╭─ Source material

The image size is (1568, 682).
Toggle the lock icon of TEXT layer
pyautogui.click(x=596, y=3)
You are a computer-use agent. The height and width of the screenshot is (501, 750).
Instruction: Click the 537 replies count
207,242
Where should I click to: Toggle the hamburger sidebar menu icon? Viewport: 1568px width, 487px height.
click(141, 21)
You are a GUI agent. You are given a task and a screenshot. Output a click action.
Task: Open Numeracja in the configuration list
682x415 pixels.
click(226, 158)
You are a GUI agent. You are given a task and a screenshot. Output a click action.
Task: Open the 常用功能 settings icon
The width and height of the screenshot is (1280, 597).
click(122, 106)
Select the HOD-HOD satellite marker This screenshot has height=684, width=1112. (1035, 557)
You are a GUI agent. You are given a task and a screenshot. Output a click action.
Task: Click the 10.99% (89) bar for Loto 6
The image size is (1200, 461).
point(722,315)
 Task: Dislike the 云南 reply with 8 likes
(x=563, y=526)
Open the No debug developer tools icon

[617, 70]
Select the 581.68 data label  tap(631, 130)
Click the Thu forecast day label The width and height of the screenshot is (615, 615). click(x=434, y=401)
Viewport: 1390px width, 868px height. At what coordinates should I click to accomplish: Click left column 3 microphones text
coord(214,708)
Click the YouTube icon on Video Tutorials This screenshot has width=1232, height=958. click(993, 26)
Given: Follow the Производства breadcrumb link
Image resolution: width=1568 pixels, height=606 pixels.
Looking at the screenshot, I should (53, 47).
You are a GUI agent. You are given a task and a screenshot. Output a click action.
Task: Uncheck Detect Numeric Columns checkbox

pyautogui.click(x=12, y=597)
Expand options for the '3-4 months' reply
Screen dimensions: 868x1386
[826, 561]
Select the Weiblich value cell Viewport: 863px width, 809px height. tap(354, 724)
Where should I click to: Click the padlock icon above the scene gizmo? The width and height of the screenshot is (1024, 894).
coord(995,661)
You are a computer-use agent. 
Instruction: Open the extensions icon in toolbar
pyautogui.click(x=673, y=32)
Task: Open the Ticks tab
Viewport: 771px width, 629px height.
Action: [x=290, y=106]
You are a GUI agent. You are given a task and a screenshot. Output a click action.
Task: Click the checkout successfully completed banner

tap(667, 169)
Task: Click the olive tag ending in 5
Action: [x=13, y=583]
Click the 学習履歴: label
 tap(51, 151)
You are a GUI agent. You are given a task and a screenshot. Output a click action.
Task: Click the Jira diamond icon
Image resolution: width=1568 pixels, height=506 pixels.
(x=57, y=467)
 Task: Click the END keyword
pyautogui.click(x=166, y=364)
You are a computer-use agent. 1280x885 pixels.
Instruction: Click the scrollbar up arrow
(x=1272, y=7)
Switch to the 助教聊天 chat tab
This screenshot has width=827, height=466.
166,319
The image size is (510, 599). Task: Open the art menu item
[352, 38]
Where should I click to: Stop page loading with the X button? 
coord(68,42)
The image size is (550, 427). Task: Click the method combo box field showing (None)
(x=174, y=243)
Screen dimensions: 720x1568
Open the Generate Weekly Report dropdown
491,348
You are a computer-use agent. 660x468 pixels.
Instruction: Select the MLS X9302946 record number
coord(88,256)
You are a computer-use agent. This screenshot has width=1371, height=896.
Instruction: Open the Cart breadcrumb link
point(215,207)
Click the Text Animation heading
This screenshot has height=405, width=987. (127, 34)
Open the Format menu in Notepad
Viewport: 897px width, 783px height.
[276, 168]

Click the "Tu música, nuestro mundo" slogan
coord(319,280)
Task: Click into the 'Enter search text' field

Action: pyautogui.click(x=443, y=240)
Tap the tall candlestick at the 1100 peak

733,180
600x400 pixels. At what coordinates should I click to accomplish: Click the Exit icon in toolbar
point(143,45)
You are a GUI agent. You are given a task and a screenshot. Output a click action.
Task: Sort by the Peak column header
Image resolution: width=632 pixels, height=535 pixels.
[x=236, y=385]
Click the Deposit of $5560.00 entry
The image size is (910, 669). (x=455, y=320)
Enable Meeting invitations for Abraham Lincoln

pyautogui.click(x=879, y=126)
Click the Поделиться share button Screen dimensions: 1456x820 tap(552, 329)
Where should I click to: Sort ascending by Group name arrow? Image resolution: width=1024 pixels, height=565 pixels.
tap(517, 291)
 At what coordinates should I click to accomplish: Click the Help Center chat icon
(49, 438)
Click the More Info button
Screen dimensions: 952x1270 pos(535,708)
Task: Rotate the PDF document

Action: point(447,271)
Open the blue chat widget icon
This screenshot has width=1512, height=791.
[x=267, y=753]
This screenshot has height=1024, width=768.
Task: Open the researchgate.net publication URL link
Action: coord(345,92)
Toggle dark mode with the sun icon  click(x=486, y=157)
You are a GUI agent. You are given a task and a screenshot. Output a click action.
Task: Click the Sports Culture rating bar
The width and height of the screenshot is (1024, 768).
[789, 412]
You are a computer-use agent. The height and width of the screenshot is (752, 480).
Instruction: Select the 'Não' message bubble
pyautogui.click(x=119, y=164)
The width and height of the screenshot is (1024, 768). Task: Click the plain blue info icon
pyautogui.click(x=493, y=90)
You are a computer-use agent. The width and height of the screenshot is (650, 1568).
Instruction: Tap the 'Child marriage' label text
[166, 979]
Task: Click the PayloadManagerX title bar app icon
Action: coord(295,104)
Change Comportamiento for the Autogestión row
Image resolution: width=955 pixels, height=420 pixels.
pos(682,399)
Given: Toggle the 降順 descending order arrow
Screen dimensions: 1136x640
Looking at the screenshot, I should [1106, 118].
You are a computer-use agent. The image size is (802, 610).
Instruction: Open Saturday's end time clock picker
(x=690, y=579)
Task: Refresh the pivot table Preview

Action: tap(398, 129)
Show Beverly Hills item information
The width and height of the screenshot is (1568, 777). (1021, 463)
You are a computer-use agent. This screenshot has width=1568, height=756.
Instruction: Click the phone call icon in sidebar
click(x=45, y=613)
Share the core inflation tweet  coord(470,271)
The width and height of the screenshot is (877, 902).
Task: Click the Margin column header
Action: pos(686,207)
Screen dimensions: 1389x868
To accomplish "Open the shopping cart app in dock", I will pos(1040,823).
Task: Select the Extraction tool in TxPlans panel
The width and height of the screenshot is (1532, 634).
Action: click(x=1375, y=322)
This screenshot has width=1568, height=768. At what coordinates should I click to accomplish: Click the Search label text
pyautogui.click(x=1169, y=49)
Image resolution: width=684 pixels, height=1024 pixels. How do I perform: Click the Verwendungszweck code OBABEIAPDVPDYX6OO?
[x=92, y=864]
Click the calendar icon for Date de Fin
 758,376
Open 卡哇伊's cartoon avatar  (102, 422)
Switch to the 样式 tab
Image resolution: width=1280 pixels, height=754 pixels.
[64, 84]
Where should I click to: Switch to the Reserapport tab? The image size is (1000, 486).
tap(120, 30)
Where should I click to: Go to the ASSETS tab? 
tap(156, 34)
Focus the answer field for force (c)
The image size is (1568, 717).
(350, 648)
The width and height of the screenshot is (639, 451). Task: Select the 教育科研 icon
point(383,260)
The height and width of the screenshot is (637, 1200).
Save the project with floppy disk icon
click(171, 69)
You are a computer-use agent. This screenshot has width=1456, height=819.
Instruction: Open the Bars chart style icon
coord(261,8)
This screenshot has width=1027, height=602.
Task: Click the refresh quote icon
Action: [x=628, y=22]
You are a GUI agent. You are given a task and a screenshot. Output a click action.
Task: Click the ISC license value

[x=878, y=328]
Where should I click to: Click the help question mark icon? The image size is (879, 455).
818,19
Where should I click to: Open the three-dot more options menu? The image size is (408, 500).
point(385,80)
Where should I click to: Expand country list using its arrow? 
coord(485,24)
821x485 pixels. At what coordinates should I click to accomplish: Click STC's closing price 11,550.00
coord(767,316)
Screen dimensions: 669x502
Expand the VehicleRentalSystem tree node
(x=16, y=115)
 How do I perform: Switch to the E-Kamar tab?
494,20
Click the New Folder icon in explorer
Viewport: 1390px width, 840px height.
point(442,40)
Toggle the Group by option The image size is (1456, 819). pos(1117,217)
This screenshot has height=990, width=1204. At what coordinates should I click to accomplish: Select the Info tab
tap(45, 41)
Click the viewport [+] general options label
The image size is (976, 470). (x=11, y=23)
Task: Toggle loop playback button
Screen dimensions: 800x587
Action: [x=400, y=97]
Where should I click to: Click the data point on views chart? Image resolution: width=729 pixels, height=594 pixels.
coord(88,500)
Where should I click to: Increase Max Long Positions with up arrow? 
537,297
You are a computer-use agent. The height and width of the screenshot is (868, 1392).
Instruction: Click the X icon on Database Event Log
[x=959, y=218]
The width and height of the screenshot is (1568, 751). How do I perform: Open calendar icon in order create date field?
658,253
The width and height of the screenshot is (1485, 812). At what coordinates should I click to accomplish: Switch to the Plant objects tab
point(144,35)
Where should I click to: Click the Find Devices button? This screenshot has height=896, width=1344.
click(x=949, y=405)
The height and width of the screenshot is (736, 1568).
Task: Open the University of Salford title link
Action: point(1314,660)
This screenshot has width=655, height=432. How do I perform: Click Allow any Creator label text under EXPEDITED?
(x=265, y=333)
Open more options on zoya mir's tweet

╰─

_Task to carry out_
Your task for the entries above: copy exactly the span starting with the line with "Screen dimensions: 669x502" and going on through the line with "is (868, 1392).", both lines included, and nothing else.

_Exercise response_
Screen dimensions: 669x502
Expand the VehicleRentalSystem tree node
(x=16, y=115)
 How do I perform: Switch to the E-Kamar tab?
494,20
Click the New Folder icon in explorer
Viewport: 1390px width, 840px height.
point(442,40)
Toggle the Group by option The image size is (1456, 819). pos(1117,217)
This screenshot has height=990, width=1204. At what coordinates should I click to accomplish: Select the Info tab
tap(45, 41)
Click the viewport [+] general options label
The image size is (976, 470). (x=11, y=23)
Task: Toggle loop playback button
Screen dimensions: 800x587
Action: [x=400, y=97]
Where should I click to: Click the data point on views chart? Image resolution: width=729 pixels, height=594 pixels.
coord(88,500)
Where should I click to: Increase Max Long Positions with up arrow? 
537,297
You are a computer-use agent. The height and width of the screenshot is (868, 1392).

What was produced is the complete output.